## Description of the task
Please repeat a passage from the forum thread on V-brakes and disc brakes word for word, starting at "I'm a disk brake" and ending at "and over again.".

## Text excerpt
# # #
# V Brakes v Disc Brakes



## aembleton (6 Apr 2011)

I'm currently looking at getting a new commuter bike and currently use V-Brakes on a mountain bike. As far as I understand it, Disc brakes won't rub against my rims slowing me down when my wheels become buckled. Am I correct? But the downside is that they are heavier and cost a lot more.


----------



## marzjennings (6 Apr 2011)

Disc brakes always work better in the wet and don't wear down rims.


----------



## Globalti (6 Apr 2011)

A set of Vs in dry conditions, correctly set up, is extremely good and as powerful as anything. However in the long term they do grind your rims away and they are noisy and can be difficult to set up right, especially setting the blocks correctly to the rims. I have seen a V brake that picked up a stone gouge straight through a rim wall and wreck it in a few minutes.

Discs work pretty well no matter what the conditions although there can be a slight delay in very wet or muddy conditions while they dry out. They are virtually maintenance free. They can wear pretty fast in gritty off road conditions. There is about a 100gm weight penalty per wheel over Vs. If they do go wrong they can be tricky for the novice to sort out. Generally though they win on durability and power.

For me one of the best benefits of discs is that you don't get that horrible grey mess dribbling all over your wheels and tyres when you use them in wet muddy conditions; that's rubber, aluminium and mud all mixed up.


----------



## summerdays (6 Apr 2011)

I'm a disk brake fan ... I love the lack of grey gunge ... the feel of my brakes - getting to know them very well. I do have a few down sides with them ... mine hate it when it starts to rain and become the nosiest things you have ever heard ... basically I have to cycle with them held on for about 400 m to get rid of the squeal ... once they are then wet they are fine ... it seems to be the process of getting wet that they really really complain about. So it is most annoying on damp rather than wet days when they keep getting damp-dry-damp over and over again.


----------



## corshamjim (6 Apr 2011)

I love my drum brakes. They're protected from the elements, hardly need any maintenance and work equally well in wet or dry conditions.


----------



## 400bhp (6 Apr 2011)

I have Vee brakes on my hybrid and I find them a PITA to set up.


----------



## Mark_Robson (6 Apr 2011)

I have to admit that I much prefer disk brakes. The only niggle is that they become a little "jerky" when the rotors are dirty.


----------



## e-rider (6 Apr 2011)

you'd be hard pushed to find a quality MTB with V-brake mounts on the frame these days - they pretty much don't exist.

As for hybrids, fitting mudguards and pannier racks is much easier with V-brakes. Maintanence is easy (although discs are not difficult) and they provide enough braking power. So IMO there is little need for disc brakes on a commuting bike but either way is fine really. 

The additional stopping power of discs is useful on MTBs though, especially in muddy conditions.
# # #
## Data lines
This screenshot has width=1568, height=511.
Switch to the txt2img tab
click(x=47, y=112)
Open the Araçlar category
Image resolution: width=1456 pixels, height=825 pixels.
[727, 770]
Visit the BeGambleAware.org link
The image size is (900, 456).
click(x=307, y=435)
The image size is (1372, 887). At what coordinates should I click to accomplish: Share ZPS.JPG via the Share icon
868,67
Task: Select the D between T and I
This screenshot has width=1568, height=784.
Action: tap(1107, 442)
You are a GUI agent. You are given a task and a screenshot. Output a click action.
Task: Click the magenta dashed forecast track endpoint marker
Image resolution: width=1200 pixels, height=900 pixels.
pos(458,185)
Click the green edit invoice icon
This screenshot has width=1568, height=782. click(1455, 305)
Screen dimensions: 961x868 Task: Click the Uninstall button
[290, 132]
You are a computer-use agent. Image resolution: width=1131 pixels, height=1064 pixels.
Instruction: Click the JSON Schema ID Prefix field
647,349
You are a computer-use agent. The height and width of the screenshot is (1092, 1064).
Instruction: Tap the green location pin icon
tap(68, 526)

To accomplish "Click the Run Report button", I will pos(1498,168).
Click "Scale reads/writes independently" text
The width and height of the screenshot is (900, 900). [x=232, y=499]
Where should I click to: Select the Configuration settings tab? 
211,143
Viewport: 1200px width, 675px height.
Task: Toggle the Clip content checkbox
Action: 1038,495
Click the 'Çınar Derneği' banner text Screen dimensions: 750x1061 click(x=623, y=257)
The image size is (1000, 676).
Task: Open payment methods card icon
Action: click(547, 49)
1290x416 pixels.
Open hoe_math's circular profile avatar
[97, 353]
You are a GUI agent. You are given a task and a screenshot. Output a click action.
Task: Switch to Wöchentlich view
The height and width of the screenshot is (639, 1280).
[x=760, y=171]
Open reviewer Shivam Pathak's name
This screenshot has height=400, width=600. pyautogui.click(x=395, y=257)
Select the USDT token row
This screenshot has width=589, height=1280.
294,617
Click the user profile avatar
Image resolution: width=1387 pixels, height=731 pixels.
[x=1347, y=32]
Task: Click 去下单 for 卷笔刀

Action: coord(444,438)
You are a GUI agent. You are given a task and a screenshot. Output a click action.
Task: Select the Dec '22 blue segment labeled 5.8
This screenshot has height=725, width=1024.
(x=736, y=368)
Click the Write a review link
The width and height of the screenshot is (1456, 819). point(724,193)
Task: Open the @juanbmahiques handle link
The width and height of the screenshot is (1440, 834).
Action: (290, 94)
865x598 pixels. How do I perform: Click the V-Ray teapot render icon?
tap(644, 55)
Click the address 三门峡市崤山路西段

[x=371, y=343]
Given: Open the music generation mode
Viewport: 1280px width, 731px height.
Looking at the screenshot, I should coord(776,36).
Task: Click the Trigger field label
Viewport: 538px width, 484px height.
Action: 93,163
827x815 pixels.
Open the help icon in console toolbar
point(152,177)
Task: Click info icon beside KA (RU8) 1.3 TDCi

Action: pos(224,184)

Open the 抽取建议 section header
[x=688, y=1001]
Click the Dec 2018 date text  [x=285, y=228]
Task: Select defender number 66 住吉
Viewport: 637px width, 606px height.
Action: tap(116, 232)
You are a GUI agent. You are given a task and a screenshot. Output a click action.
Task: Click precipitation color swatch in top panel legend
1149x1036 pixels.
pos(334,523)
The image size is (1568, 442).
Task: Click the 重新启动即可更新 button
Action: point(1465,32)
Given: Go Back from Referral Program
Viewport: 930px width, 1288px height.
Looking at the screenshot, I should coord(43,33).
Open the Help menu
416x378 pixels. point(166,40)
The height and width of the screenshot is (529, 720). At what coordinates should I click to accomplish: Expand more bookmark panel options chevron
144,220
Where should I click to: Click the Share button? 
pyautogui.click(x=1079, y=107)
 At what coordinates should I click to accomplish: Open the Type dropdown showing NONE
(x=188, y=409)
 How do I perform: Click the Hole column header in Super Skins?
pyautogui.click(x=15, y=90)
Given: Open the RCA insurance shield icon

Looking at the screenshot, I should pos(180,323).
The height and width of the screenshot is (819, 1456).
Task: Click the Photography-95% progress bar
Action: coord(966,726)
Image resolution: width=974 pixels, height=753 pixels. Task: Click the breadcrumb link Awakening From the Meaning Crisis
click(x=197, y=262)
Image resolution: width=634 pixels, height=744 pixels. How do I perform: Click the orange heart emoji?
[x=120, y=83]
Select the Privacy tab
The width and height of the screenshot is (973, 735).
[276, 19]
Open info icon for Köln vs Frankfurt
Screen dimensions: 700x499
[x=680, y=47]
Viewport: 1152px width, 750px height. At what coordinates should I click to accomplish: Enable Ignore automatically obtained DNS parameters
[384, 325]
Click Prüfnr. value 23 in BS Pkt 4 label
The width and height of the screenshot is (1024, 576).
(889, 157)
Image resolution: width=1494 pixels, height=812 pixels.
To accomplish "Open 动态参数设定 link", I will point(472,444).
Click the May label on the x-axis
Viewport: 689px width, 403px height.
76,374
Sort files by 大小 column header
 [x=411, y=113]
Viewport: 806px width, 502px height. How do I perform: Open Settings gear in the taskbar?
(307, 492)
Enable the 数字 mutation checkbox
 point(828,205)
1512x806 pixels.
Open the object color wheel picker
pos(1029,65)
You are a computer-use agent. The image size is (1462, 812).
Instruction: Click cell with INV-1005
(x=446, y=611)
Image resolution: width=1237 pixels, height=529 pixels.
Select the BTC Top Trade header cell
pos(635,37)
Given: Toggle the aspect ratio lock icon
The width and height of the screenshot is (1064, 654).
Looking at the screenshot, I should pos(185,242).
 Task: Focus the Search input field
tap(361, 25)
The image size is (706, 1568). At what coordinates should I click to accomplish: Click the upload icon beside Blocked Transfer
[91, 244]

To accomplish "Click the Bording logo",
# # #
## Solved exercise
I'm a disk brake fan ... I love the lack of grey gunge ... the feel of my brakes - getting to know them very well. I do have a few down sides with them ... mine hate it when it starts to rain and become the nosiest things you have ever heard ... basically I have to cycle with them held on for about 400 m to get rid of the squeal ... once they are then wet they are fine ... it seems to be the process of getting wet that they really really complain about. So it is most annoying on damp rather than wet days when they keep getting damp-dry-damp over and over again.